Take the records below and set them down exactly, so that every line matches the original.

DATASET EXTRACT:
====

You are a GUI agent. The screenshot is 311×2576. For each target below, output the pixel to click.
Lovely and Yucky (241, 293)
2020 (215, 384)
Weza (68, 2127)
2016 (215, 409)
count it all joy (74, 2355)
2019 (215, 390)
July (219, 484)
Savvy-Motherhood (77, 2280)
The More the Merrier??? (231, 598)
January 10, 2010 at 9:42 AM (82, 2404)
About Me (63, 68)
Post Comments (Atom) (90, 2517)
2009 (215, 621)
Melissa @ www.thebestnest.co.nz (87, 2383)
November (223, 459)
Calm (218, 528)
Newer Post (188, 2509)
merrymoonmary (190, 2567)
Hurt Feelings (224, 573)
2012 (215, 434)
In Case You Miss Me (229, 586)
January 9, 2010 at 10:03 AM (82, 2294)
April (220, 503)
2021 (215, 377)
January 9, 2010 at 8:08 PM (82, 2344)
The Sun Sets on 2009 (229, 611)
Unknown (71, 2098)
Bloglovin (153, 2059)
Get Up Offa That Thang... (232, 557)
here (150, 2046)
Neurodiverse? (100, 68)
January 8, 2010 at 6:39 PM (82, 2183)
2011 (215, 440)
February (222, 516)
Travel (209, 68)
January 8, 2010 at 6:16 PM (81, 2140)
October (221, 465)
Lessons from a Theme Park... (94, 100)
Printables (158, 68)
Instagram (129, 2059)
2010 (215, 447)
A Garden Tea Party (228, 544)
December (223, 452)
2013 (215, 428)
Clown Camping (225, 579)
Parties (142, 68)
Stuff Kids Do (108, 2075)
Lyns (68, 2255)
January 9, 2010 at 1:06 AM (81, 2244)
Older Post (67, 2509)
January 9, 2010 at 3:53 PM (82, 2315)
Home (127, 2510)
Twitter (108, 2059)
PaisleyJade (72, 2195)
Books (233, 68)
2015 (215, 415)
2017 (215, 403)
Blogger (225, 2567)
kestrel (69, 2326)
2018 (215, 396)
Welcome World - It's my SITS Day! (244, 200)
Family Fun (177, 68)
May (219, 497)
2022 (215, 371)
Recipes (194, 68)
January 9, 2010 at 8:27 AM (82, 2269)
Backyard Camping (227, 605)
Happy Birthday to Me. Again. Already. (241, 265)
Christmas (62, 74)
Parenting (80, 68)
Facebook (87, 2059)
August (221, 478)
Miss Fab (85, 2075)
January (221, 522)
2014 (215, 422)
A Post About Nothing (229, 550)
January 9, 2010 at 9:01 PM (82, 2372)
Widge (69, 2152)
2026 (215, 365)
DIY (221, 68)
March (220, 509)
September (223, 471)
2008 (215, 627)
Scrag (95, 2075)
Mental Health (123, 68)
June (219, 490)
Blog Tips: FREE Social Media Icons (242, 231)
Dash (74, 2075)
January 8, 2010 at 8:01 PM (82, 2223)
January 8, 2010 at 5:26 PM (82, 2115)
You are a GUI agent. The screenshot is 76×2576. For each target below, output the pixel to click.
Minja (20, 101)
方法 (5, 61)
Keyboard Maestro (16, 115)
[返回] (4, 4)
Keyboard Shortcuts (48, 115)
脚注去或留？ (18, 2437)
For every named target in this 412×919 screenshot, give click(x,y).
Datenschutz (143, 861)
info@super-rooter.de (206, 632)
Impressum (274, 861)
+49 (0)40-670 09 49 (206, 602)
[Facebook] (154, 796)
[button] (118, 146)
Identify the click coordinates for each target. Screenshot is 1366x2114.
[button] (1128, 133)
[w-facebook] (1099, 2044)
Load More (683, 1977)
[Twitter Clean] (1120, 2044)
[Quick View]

====

OUTPUT OF THE TASK:
You are a GUI agent. The screenshot is 311×2576. For each target below, output the pixel to click.
Lovely and Yucky (241, 293)
2020 (215, 384)
Weza (68, 2127)
2016 (215, 409)
count it all joy (74, 2355)
2019 (215, 390)
July (219, 484)
Savvy-Motherhood (77, 2280)
The More the Merrier??? (231, 598)
January 10, 2010 at 9:42 AM (82, 2404)
About Me (63, 68)
Post Comments (Atom) (90, 2517)
2009 (215, 621)
Melissa @ www.thebestnest.co.nz (87, 2383)
November (223, 459)
Calm (218, 528)
Newer Post (188, 2509)
merrymoonmary (190, 2567)
Hurt Feelings (224, 573)
2012 (215, 434)
In Case You Miss Me (229, 586)
January 9, 2010 at 10:03 AM (82, 2294)
April (220, 503)
2021 (215, 377)
January 9, 2010 at 8:08 PM (82, 2344)
The Sun Sets on 2009 (229, 611)
Unknown (71, 2098)
Bloglovin (153, 2059)
Get Up Offa That Thang... (232, 557)
here (150, 2046)
Neurodiverse? (100, 68)
January 8, 2010 at 6:39 PM (82, 2183)
2011 (215, 440)
February (222, 516)
Travel (209, 68)
January 8, 2010 at 6:16 PM (81, 2140)
October (221, 465)
Lessons from a Theme Park... (94, 100)
Printables (158, 68)
Instagram (129, 2059)
2010 (215, 447)
A Garden Tea Party (228, 544)
December (223, 452)
2013 (215, 428)
Clown Camping (225, 579)
Parties (142, 68)
Stuff Kids Do (108, 2075)
Lyns (68, 2255)
January 9, 2010 at 1:06 AM (81, 2244)
Older Post (67, 2509)
January 9, 2010 at 3:53 PM (82, 2315)
Home (127, 2510)
Twitter (108, 2059)
PaisleyJade (72, 2195)
Books (233, 68)
2015 (215, 415)
2017 (215, 403)
Blogger (225, 2567)
kestrel (69, 2326)
2018 (215, 396)
Welcome World - It's my SITS Day! (244, 200)
Family Fun (177, 68)
May (219, 497)
2022 (215, 371)
Recipes (194, 68)
January 9, 2010 at 8:27 AM (82, 2269)
Backyard Camping (227, 605)
Happy Birthday to Me. Again. Already. (241, 265)
Christmas (62, 74)
Parenting (80, 68)
Facebook (87, 2059)
August (221, 478)
Miss Fab (85, 2075)
January (221, 522)
2014 (215, 422)
A Post About Nothing (229, 550)
January 9, 2010 at 9:01 PM (82, 2372)
Widge (69, 2152)
2026 (215, 365)
DIY (221, 68)
March (220, 509)
September (223, 471)
2008 (215, 627)
Scrag (95, 2075)
Mental Health (123, 68)
June (219, 490)
Blog Tips: FREE Social Media Icons (242, 231)
Dash (74, 2075)
January 8, 2010 at 8:01 PM (82, 2223)
January 8, 2010 at 5:26 PM (82, 2115)
You are a GUI agent. The screenshot is 76×2576. For each target below, output the pixel to click.
Minja (20, 101)
方法 (5, 61)
Keyboard Maestro (16, 115)
[返回] (4, 4)
Keyboard Shortcuts (48, 115)
脚注去或留？ (18, 2437)
For every named target in this 412×919 screenshot, give click(x,y).
Datenschutz (143, 861)
info@super-rooter.de (206, 632)
Impressum (274, 861)
+49 (0)40-670 09 49 (206, 602)
[Facebook] (154, 796)
[button] (118, 146)
Identify the click coordinates for each target. Screenshot is 1366x2114.
[button] (1128, 133)
[w-facebook] (1099, 2044)
Load More (683, 1977)
[Twitter Clean] (1120, 2044)
[Quick View]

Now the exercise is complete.